1937’de pasaportlarının süresi biter ve Rusya’dan ayrılırlar. Margarete ile eşi birçok konuda hemfikir oldukları gibi, Almanya’daki Hitler faşizmine karşı kendi ülkelerinde mücadele vermekte de aynı fikirdedirler: “Günün birinde Almanya’ya gittiğimde Nazilere karşı hiçbir şey yapmamış olmaktan utanırım.” Bu amaçla Sovyetler’den ayrılma planları yaparken, Türkiye’de bulunan Güzel Sanatlar Akademisi’nde çalışmak üzere teklif alırlar. Eşiyle birlikte yaklaşık iki yıl İstanbul’da kalırlar. Margarete aynı süreçte Avusturya Komünist Partisi’ne üye olur. Eşini Türkiye’de bırakarak, faşizme karşı direnişe katılmak üzere Avrupa’ya döner. 22 Ocak 1941 Avusturya Komünist Partisi üyesi olarak, tüm Avrupa’da yükselen faşizme karşı devrimci mücadele yürütürken, bir ajanın Gestapo’yla işbirliği yapması sonucu yakalanıp tutuklanır. Ve işte elinizdeki kitabın öyküsü de bu şekilde yazılır; yakalanmasının ardından Margarete’nin direniş ve mücadele hikayesi başlar…
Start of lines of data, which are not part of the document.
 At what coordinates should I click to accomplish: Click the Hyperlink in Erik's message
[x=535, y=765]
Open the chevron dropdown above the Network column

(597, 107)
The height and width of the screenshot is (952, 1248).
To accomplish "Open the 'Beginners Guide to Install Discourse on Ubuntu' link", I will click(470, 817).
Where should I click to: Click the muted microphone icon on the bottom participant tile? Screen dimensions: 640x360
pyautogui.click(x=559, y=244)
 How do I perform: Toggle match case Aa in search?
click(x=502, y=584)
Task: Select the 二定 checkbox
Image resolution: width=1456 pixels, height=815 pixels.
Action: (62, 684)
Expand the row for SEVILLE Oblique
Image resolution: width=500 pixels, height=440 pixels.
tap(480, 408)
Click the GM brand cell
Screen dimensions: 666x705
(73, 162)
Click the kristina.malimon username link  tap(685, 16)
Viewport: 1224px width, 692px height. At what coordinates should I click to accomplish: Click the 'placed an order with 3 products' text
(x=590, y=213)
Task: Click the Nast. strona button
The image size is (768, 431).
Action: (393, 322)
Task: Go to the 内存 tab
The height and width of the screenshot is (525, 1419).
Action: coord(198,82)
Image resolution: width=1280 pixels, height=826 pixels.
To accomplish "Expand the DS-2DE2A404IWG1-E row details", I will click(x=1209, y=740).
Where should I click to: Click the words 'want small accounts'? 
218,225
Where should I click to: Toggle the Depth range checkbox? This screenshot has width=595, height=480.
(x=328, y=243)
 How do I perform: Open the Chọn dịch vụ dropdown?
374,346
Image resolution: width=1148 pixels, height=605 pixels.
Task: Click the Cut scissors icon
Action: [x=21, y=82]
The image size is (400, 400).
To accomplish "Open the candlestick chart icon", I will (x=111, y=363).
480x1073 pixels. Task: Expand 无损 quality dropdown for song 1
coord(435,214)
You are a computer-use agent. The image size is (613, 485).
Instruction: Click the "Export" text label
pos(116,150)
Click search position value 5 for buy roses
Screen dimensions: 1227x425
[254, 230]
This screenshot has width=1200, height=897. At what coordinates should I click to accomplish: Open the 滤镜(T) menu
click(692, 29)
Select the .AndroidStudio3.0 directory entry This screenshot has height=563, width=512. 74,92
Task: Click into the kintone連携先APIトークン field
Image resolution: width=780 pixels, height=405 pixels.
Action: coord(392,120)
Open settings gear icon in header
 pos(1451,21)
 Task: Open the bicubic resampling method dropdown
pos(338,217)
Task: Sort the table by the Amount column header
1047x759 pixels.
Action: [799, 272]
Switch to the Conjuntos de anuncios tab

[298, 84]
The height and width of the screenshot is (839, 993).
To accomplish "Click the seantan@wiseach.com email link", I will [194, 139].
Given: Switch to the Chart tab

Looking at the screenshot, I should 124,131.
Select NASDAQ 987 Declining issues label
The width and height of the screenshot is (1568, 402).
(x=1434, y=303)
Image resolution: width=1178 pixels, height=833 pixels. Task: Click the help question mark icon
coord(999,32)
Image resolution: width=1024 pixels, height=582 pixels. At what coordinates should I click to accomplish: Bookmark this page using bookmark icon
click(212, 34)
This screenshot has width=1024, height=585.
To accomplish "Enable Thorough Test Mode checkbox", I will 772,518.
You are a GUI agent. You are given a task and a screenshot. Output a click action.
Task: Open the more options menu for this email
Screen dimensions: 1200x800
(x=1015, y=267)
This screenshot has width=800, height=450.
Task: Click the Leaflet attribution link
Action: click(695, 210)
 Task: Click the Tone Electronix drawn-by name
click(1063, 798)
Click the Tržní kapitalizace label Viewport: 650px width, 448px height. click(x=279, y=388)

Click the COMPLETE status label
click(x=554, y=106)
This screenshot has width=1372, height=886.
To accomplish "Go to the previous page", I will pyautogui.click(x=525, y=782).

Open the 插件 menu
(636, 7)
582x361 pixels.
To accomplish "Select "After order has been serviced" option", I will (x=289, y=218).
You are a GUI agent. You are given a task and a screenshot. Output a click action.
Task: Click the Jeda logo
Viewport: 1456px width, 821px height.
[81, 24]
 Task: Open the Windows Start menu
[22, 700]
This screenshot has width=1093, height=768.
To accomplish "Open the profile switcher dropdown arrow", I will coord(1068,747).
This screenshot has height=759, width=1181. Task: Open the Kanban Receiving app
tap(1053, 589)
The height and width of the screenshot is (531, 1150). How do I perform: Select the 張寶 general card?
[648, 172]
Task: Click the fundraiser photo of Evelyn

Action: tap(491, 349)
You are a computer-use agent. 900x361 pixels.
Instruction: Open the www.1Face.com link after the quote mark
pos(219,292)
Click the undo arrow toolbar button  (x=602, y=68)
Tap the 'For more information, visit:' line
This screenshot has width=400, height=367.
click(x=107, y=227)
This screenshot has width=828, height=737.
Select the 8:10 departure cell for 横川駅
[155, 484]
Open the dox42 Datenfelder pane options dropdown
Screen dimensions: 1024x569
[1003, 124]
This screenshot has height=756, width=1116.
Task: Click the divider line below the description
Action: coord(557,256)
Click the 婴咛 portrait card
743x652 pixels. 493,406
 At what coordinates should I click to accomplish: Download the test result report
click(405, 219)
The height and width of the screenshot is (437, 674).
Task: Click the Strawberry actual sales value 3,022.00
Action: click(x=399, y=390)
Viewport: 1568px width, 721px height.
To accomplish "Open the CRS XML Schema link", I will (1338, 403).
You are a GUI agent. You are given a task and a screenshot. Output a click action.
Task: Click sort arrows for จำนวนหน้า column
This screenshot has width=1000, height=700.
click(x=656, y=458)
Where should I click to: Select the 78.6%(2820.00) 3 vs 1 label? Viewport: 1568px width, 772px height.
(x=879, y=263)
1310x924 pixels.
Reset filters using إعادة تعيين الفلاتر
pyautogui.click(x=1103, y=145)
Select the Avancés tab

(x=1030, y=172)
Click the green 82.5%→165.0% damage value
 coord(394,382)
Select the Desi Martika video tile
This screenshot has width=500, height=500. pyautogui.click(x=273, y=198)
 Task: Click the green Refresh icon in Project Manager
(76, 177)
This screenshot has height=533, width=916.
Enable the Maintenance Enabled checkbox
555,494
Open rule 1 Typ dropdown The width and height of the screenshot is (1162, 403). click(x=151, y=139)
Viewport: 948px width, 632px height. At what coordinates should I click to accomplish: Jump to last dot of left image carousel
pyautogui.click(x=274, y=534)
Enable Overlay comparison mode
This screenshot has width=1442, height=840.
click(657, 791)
Ama önce Chup Friemert’in 1984 yılında Viyana’da Margarete Schütte-Lihotzky ile yaptığı görüşmede, Friemert’in sorduğu sorulara verdiği cevapları okuyacağız. Margaret, 2000 yılında (103 yaşında) hayata veda etti.
Bu direnişçi kadının öyküsü, yayınevimizin gündemine 12 Ekim 2011 tarihinde yitirdiğimiz Suzan Zengin vesilesiyle uzun zaman önce girmişti. Büyük bir heyecanla giriştiği kitabın çevirisi işini hapishanede ve tahliye olduktan sonra kaldığı hastanede devam ettirse de, hapishanede kaldığı süre içinde ağırlaşan sağlık sorunlarıyla aramızdan ayrılması nedeniyle sonuçlandıramadı. Suzan Zengin; devrimci gazeteci-çevirmen, insan hakları savunucusu, faşizme karşı mücadelenin öznesi ve diğer özelliklerinin yanında, çevresindeki herkesi eğitmeye, bir şeyler öğretmeye olan hevesini onu tanıyan herkesin takdir edeceği bir karakterdi. Bu özelliğini çocuklarından da esirgemediğini, kızı Pınar Uyan’ın onun “yarım” bırakmak zorunda kaldığı kitabın çevirisini tamamlaması pratiğinden bir kez daha görmüş olduk. Suzan’ın başladığı işi bitirmek, hem onur verici ve hem de çok zor bir görevdi. Nitekim bu görevi Suzan’a layık bir şekilde bitirdiği için Pınar’a, Nisan Yayımcılık olarak teşekkür ediyoruz.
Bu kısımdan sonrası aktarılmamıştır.